--- Challenge ---
Reproduce the entries below verbatim, covering the stretch from the first line through the line containing "tap(492, 316)", with both ends included.

--- Data listing ---
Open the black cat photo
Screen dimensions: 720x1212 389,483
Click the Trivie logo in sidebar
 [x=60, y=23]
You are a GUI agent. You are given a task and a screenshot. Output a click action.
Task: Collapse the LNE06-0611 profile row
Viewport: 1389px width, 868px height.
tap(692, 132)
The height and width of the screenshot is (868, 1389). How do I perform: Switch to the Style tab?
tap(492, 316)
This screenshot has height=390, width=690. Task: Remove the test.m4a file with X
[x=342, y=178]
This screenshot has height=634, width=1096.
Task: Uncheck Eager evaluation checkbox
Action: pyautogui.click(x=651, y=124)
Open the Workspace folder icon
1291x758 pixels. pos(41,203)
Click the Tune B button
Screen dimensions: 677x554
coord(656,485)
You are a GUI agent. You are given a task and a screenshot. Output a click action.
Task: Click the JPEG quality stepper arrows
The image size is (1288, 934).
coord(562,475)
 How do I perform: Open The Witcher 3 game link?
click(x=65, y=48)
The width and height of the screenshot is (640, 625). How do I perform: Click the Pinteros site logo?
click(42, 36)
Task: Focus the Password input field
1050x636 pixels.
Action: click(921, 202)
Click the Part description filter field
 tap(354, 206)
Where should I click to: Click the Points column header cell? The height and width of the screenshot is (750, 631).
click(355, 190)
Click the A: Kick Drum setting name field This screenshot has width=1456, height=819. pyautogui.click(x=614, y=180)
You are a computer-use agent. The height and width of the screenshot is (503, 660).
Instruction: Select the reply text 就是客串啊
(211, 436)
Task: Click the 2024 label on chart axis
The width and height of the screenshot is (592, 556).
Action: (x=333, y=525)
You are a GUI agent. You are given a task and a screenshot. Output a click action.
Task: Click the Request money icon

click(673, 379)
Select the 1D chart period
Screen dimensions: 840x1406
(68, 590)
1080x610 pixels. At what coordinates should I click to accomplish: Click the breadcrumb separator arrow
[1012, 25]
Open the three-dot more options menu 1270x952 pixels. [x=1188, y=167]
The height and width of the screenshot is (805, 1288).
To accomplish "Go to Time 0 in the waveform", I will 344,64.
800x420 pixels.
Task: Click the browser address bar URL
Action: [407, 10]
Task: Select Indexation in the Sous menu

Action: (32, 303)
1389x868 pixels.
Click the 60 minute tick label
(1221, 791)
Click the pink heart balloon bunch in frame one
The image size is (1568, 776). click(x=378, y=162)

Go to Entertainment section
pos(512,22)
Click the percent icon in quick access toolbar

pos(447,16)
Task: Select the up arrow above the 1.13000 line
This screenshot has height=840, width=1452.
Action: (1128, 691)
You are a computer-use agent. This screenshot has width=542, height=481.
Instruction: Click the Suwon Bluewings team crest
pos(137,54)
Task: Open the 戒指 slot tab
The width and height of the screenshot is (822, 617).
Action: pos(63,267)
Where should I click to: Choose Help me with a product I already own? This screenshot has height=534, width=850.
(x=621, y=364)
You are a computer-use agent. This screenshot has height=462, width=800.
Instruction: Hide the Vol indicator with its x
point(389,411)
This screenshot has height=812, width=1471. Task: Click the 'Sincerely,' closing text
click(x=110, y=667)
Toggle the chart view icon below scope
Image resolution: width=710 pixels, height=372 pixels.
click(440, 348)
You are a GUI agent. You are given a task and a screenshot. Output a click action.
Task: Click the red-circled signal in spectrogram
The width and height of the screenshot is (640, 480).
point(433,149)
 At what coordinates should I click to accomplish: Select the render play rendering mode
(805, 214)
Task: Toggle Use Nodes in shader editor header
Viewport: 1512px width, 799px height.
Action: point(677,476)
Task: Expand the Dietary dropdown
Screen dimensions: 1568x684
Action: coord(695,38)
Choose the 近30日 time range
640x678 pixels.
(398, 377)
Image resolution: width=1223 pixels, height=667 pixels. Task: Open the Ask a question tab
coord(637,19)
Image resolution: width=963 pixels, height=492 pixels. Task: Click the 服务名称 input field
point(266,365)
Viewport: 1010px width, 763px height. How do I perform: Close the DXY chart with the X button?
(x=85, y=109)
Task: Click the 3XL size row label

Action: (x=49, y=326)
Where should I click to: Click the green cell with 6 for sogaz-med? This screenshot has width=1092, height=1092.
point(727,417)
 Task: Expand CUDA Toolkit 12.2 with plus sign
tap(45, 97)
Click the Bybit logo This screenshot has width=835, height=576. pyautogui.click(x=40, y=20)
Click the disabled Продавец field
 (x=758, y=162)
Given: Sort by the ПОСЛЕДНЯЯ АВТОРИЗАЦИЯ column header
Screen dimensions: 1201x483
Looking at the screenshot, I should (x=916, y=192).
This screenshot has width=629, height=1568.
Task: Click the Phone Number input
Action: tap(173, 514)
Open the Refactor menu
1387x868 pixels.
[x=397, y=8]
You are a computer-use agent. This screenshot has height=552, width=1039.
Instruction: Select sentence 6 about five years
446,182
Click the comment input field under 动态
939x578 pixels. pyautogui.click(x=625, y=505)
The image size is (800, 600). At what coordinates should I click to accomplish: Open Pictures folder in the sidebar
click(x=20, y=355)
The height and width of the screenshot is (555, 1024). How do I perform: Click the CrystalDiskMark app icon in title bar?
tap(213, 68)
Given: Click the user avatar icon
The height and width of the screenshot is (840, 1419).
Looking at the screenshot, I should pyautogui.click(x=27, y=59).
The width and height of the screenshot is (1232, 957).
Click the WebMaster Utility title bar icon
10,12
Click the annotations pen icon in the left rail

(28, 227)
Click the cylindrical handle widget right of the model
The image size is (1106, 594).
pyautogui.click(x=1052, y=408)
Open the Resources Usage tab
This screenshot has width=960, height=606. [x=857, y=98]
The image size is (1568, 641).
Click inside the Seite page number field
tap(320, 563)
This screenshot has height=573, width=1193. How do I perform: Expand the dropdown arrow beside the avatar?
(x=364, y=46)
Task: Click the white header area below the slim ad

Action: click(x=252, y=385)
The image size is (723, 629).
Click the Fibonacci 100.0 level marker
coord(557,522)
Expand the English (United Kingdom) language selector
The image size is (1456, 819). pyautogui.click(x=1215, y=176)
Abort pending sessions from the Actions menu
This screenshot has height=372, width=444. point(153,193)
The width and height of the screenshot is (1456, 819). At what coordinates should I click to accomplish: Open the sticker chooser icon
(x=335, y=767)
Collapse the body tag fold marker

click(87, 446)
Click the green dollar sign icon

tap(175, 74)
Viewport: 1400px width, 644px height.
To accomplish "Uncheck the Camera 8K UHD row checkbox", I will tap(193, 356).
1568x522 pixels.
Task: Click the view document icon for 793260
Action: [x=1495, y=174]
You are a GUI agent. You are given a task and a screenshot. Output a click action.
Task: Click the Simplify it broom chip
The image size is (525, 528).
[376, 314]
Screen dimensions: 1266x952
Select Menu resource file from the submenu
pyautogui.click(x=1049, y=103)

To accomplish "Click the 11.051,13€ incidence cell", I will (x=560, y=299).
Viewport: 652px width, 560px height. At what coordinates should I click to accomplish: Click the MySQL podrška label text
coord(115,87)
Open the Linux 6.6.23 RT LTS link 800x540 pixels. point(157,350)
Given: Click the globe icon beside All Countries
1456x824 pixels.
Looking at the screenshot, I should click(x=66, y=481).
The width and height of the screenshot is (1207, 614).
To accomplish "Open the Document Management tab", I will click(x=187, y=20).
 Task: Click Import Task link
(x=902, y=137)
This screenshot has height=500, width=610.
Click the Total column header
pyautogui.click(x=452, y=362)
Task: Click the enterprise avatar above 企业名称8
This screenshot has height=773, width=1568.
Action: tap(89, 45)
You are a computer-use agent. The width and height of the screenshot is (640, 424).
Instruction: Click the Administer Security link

--- Solution ---
Open the black cat photo
Screen dimensions: 720x1212 389,483
Click the Trivie logo in sidebar
 [x=60, y=23]
You are a GUI agent. You are given a task and a screenshot. Output a click action.
Task: Collapse the LNE06-0611 profile row
Viewport: 1389px width, 868px height.
tap(692, 132)
The height and width of the screenshot is (868, 1389). How do I perform: Switch to the Style tab?
tap(492, 316)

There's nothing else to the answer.